_What you will do_
Starting with the line containing "Given: Toggle the horizontal H circle button" and continuing through the line containing "pyautogui.click(x=29, y=225)", give those lines of the material as a numbered list, skipping blank lines and leaving out the pictures.
= = = =
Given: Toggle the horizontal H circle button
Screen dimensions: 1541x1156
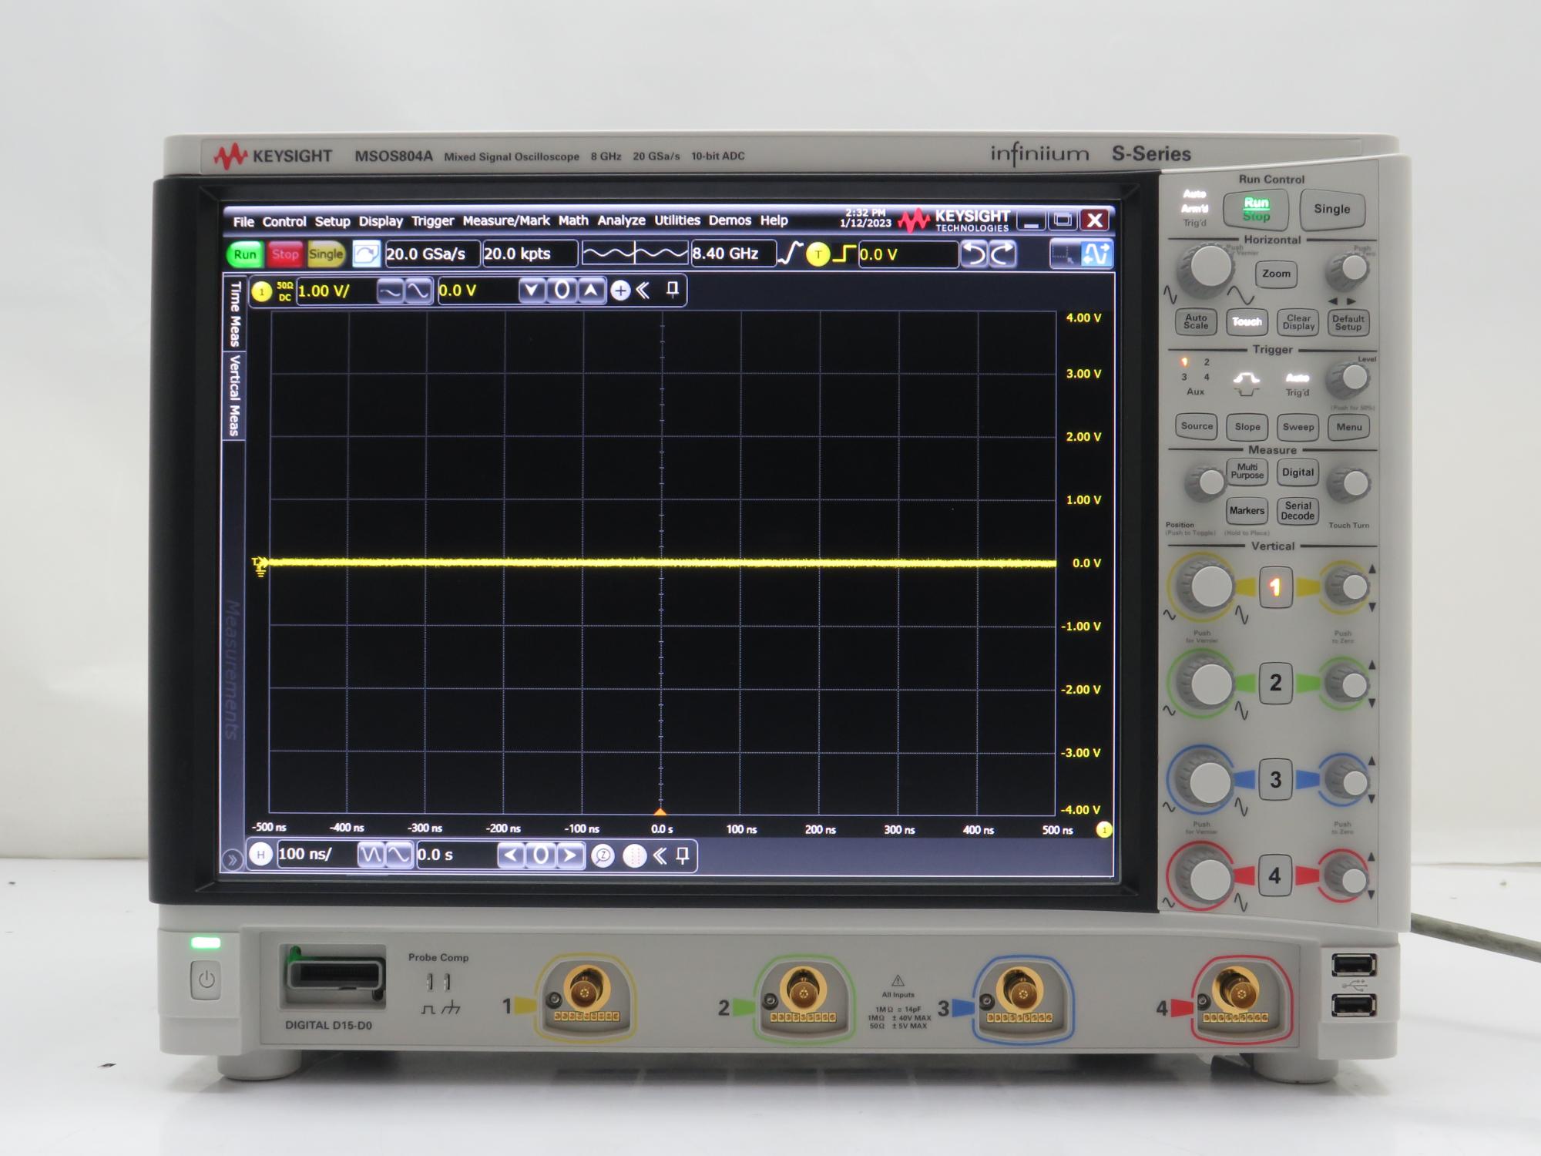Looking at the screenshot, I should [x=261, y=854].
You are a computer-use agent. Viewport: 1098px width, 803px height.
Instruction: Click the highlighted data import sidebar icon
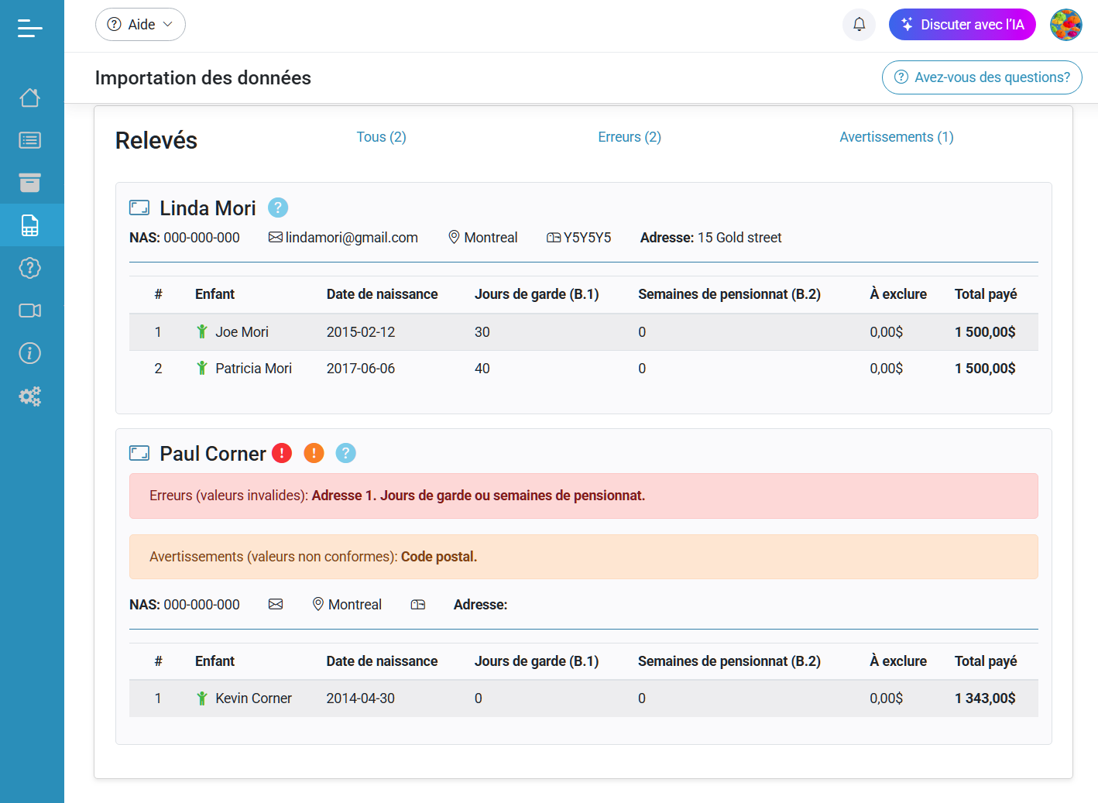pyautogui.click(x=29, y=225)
= = = =
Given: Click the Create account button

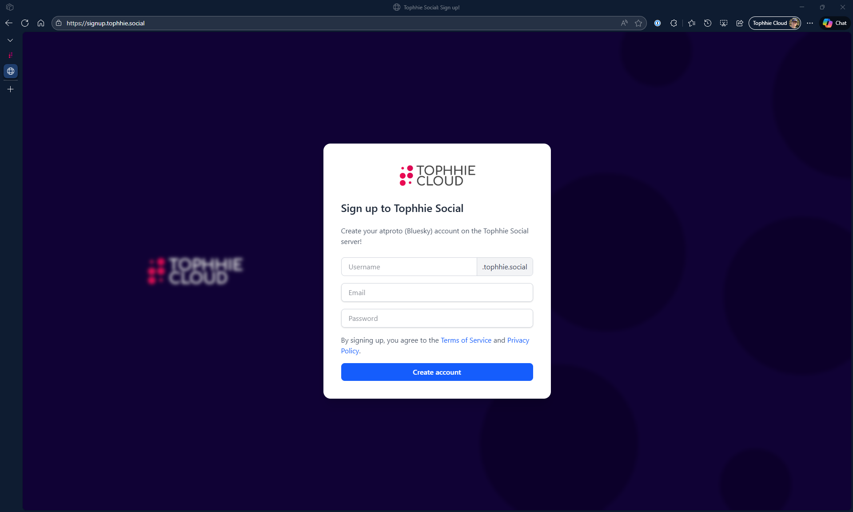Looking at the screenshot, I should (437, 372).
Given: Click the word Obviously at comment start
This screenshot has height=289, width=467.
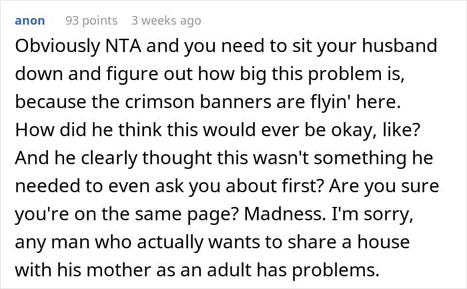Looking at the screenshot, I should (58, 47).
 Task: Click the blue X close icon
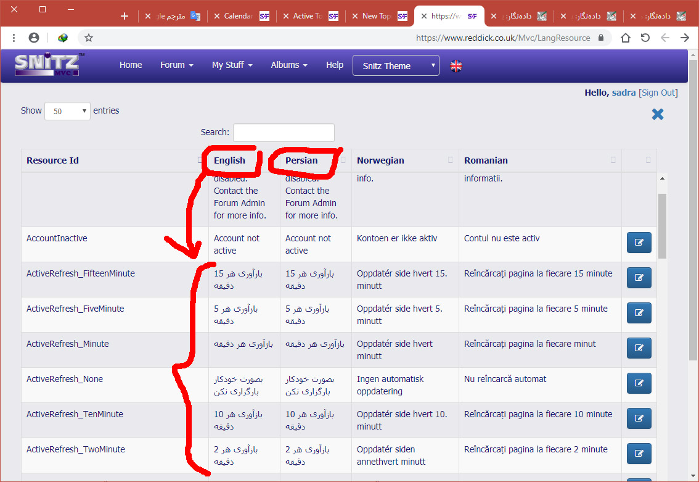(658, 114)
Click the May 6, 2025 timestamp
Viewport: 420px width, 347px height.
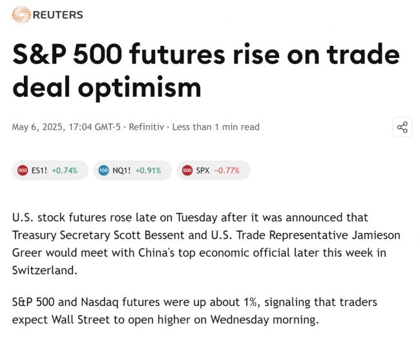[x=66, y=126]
= = = =
_Output of the exercise_
1. Given: Toggle the horizontal H circle button
2. Screen dimensions: 1541x1156
3. Looking at the screenshot, I should [x=261, y=854].
4. You are a computer-use agent. Viewport: 1098px width, 803px height.
5. Instruction: Click the highlighted data import sidebar icon
6. pyautogui.click(x=29, y=225)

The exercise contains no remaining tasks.